Don't know nothin' about economics but I have my theories.
Anyone who has poked around on the Bureau of Labor Statistics
website to dig behind the numbers that get reported by the megamedia knows that the job situation is a good deal more complicated than the headlines would indicate. The official unemployment rate, the big number reported each month—in BLS jargon, U3—is the one that moves markets and, perhaps, changes votes. It presents far from the big picture, in terms of both positive and negative things that affect the economy, in terms of both acute and chronic issues. Caveats aside, that number, as reported last Friday in the monthly BLS jobs report, is now 8.3 percent. And that is viewed, quite correctly, as good news for an administration that has been plagued by a lot of bad news on the job front since it took over in January 2009 with the economy in a state of free fall.
A huge discussion can be had regarding the accuracy of the formulas and methodologies used to derive that number. Discussions about whether there are better, more accurate measures that should be used instead of that number. Whether the "seasonal adjustment" needs adjusting. Etc. Ad infinitum. Amateurs and experts have, indeed, been wrestling over those matters for a very long time. Some would like to see changes made, big or little, in how the number is derived and how it is reported.
But the Fox and Friends crew, who, on a regular basis, prove they do not have even a modicum of understanding of the most fundamental economic principles, have a theory about the number. Here they were this morning, Eric Bolling, Steve Doocy and Gretchen Carlson:
BOLLING: So are they playing around with the numbers? Look, it’s the Bureau of Labor Statistics, it’s supposed to be non-partisan, but that’s the Department of Labor. Hilda Solis heads the Department of Labor, Hilda Solis works directly to Obama. I’m — you know.
DOOCY: Are you saying they’re cooking the books?
BOLLING: I’m saying there’s room for error. There’s room — when you’re talking about 4 million people, how do you know?
DOOCY: How do you know?
CARLSON: I don’t think anyone should surprised that in an election year — [...] So it’s interpretation, I think is the way in which we’d describe it.

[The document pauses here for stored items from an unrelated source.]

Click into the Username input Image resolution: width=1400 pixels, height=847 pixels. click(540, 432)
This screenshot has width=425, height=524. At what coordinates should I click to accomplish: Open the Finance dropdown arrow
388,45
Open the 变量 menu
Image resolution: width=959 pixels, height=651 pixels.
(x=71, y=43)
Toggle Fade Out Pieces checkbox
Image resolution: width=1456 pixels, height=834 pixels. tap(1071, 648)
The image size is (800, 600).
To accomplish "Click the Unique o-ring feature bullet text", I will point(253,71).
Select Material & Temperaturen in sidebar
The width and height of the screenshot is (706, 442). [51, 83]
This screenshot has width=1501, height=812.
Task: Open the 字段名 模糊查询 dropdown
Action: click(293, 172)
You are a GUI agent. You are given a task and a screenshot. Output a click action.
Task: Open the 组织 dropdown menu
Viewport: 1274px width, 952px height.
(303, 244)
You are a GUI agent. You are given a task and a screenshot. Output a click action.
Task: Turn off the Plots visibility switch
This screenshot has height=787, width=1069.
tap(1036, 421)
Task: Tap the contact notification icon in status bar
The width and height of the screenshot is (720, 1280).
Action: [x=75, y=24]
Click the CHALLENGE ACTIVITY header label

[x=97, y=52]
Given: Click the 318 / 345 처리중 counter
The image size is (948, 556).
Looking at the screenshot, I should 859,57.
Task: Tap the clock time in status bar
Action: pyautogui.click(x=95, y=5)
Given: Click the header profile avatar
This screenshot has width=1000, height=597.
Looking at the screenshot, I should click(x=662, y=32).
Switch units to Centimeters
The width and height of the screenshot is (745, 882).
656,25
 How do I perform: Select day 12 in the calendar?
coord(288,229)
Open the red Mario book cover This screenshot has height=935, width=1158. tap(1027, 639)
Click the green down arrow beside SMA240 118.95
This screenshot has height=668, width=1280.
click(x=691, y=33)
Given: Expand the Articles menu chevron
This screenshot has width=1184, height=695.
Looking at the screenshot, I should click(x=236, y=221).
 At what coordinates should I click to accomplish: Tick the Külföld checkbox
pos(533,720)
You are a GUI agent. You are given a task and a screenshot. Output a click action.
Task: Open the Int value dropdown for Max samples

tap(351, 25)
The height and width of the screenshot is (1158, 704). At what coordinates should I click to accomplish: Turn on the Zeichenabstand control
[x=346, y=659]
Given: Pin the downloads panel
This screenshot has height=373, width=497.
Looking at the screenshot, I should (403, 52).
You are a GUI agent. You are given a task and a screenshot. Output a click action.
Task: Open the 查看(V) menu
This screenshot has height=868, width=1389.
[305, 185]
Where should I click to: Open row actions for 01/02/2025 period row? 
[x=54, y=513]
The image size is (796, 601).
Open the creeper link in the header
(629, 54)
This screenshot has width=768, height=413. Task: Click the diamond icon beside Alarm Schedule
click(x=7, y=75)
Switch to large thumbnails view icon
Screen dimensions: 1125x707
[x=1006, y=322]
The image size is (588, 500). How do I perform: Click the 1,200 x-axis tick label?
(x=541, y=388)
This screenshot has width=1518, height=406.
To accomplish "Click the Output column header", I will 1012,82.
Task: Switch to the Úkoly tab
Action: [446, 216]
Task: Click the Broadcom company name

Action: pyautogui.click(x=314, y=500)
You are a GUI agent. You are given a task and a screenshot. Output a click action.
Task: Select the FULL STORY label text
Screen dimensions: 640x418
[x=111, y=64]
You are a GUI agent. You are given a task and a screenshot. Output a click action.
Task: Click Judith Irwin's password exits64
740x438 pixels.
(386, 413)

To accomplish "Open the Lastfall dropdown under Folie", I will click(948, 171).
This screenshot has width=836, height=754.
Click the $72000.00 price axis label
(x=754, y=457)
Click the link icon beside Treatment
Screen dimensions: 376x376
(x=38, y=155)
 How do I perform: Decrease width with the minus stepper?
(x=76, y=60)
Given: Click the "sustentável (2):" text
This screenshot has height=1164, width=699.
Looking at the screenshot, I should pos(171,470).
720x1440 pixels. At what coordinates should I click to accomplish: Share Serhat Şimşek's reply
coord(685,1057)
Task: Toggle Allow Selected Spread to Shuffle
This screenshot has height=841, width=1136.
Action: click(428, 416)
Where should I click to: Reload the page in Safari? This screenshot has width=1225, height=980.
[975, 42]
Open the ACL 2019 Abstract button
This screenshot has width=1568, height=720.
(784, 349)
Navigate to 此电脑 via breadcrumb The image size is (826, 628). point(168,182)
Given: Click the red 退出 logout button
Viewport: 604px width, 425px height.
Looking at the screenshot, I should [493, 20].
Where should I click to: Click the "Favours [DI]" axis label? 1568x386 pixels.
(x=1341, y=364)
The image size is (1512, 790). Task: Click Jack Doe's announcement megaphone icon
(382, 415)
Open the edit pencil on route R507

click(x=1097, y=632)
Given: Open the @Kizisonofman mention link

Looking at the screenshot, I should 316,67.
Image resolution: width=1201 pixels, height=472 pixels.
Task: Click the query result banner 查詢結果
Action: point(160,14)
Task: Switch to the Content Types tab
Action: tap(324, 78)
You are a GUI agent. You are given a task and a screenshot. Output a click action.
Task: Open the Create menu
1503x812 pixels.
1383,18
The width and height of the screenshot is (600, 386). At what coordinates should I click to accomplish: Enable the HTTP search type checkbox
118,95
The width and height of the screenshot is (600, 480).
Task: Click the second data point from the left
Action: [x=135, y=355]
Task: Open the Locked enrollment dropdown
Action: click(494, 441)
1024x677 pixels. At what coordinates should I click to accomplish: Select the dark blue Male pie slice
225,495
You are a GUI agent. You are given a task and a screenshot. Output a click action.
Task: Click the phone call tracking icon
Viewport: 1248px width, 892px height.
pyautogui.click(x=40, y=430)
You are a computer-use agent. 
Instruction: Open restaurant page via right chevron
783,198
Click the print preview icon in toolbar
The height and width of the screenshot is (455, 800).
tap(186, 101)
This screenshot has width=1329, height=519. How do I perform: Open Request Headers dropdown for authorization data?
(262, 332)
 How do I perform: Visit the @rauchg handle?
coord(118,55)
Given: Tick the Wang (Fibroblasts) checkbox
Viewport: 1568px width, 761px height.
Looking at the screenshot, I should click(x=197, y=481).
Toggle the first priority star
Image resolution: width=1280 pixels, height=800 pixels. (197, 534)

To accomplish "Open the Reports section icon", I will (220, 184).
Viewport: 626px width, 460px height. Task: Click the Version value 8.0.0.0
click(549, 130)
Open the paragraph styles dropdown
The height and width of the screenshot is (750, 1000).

There you have it. The employment rate, which has been reported in the same way by the BLS since 1994, is now an election-year conspiracy. Secretary of Labor Hilda Solis just calls up the bureau on Thursday and gives the staff their marching orders. "Let's make the unemployment rate for last month, oh, say, 8.4 percent. No, make that 8.3 percent."
Of course, it was just a throwaway line for an audience that already believes, no matter what proofs are provided, that the entire Obama administration is a conspiracy.
In fact, for all its flaws, what the 8.3 percent number reflects is a trend in the job market that has been steadily but ever-so-slightly improving, with ups and downs for two years. Not fast enough, not as good as anybody with good sense would like, but improving.
What Fox & Friends don't like about this is that government stimulus which kept us from sinking far, far deeper than we did has worked. Obama's policies kept it from going where it was going when he first sat down in the Oval Office. And now, in an election year, with an unemployment rate that has been calculated the same way for 18 years, the trend cuts against the lying narrative of Obama "made it worse."
To cover up this inconvenient fact, the Foxagandists, who, as we know from their boss's memos, really do get marching orders from the top, are doing some cooking of their own, their fevered brows being the primary ingredient.